Modalities
Inputs
Have you ever tried typing on a TV? The intended way is to take the TV controller, and slowly, painfully press the arrow keys to move around an on-screen keyboard and select each letter one at a time. Also for whatever reason the keyboard is usually alphabetical and not QWERTY.
The time difference to doing this exact same search on a keyboard is at least an order of magnitude. What is this insanity! Fundamentally the computers running on the laptop and the TV are not that different, the cardinal sin here is in the interface and particular in the input interface.
You can judge how good an interface is using only two axes:
- Bitrate
- Accuracy
Maybe I'm being a little uncharitable towards BCIs wrt. bitrate, but this is my current assessment of them. Their aspiration, if Neuralink-style, is to be located all the way off the screen to the right. I respect the ambition.
You can compensate for a lot of the innate deficiencies of an input interface using software. Good auto-correct and probabilistic keyboards are what make smartphone keyboards practical to use.
Technology is only really useful if bidirectional. So you need some way to receive output from the device you are using.
Outputs
Of the five human senses, only three are used for computer output, and the distribution is extremely unequal. The same axes apply.
Touch
Mainly implemented through haptics. Because the bitrate is so low, it's really just used a gimmick for the novelty factor.
Hearing
Computers have always been able to give low bandwidth, high accuracy alerts (think notification sounds), but recently, speech synthesis has blown the door open by significantly increasing the bitrate.
Sight
No contest that vision is the most dominant human sense. And thus we see the vast majority of people interact with technology through a screen.
Voice In, Text Out
This is the best way to bitrate-max your computer use, because you are using the fastest input modality and output modality available to humans today (until we get brain chips).
I think people are still slow to realize how amazing of an input voice has become for computers because of machine learning. Modern ASR models are so good and so fast they will beat out even touch typing in raw speed. The tradeoff has traditionally been in accuracy, but ASR accuracy has improved incredibly since Whisper. At the same time, we now have extremely capable LLMs that can parse these massive, semi-accurate streams of unstructured text and do something useful with it.

========================================

Answer these questions from the text on input and output modalities, one per line:
1. What layout does a TV's on-screen keyboard usually use instead of QWERTY?
2. What two axes does the text use to judge an interface?
3. Through what is touch output mainly implemented?

Stored entries:
========================================

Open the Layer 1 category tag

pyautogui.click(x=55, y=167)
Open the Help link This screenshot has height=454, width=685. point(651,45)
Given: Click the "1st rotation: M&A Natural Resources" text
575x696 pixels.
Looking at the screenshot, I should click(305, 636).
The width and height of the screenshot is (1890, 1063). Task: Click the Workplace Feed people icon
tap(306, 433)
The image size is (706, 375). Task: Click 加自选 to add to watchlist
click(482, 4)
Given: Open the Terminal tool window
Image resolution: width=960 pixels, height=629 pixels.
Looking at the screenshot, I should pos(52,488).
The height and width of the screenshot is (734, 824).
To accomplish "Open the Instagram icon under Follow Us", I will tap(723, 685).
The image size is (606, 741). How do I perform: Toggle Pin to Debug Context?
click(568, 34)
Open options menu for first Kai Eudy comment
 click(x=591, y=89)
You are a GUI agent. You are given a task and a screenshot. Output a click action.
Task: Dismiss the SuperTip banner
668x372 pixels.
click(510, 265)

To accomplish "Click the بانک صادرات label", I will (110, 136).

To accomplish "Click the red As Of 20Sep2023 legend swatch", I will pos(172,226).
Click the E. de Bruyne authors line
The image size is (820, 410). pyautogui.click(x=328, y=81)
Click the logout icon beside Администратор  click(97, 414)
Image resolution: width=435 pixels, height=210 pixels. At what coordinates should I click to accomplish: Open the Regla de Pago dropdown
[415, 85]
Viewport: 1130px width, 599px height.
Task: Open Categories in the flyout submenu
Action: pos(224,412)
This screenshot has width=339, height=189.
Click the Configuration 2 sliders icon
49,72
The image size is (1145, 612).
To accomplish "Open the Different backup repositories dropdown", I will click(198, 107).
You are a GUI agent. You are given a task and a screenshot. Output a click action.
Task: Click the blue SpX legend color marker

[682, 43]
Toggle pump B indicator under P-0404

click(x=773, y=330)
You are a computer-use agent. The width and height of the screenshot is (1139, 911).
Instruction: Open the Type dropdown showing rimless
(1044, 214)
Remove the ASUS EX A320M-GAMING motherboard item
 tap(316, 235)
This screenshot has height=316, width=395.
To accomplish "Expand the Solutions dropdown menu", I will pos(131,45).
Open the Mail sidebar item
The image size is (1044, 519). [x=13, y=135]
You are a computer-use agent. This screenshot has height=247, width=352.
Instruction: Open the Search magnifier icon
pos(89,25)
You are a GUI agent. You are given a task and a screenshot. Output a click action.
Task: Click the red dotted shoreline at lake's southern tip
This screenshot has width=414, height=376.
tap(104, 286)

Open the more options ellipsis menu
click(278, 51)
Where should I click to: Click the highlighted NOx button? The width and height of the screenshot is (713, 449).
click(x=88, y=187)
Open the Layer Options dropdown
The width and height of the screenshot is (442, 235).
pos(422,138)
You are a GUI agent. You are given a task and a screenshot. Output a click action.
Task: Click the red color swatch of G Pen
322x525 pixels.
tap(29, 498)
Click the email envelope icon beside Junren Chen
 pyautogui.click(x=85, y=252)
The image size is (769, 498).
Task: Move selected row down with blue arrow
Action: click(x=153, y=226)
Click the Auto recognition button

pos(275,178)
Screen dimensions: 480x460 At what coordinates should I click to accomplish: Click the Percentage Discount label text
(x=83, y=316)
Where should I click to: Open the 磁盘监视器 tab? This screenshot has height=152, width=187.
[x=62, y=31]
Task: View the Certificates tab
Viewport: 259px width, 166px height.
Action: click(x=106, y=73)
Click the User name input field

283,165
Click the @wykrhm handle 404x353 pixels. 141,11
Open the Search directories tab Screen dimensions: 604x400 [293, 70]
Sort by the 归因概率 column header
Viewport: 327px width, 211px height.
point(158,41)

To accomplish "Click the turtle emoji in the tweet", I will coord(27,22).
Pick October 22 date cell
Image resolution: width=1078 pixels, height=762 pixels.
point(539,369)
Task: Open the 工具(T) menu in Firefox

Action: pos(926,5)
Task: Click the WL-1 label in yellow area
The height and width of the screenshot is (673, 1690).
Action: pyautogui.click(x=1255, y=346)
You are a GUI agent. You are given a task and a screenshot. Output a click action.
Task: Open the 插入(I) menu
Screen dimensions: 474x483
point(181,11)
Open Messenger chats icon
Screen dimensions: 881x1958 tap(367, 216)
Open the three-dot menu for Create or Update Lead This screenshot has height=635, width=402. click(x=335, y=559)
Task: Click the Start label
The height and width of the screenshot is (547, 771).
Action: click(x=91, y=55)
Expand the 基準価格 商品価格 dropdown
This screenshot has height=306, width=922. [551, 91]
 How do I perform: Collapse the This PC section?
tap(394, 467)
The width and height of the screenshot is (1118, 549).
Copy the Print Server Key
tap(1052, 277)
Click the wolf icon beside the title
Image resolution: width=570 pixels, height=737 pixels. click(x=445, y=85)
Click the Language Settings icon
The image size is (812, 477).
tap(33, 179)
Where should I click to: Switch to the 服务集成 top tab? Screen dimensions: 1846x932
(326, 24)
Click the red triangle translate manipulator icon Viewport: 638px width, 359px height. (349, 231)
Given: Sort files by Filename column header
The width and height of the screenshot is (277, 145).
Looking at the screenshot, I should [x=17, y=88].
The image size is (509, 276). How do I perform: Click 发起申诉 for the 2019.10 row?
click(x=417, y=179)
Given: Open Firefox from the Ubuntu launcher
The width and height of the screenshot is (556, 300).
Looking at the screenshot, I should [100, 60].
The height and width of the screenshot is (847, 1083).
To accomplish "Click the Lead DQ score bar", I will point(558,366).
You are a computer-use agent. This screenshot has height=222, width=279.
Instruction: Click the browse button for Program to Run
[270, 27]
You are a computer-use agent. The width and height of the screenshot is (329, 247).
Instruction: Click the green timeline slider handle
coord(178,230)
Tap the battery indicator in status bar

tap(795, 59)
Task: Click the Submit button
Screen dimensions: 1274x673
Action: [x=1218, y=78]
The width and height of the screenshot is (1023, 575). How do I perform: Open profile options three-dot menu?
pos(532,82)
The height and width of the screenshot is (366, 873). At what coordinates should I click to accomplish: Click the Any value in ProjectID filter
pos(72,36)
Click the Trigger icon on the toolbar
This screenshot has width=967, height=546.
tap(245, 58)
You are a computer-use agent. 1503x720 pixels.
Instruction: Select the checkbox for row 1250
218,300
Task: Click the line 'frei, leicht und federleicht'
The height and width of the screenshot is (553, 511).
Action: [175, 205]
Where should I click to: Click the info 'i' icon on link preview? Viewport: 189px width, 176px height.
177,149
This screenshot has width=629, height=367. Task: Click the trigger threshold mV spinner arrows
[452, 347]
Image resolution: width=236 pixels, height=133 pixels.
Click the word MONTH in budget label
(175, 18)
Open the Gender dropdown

========================================

Task output:
1. Alphabetical
2. Bitrate and accuracy
3. Haptics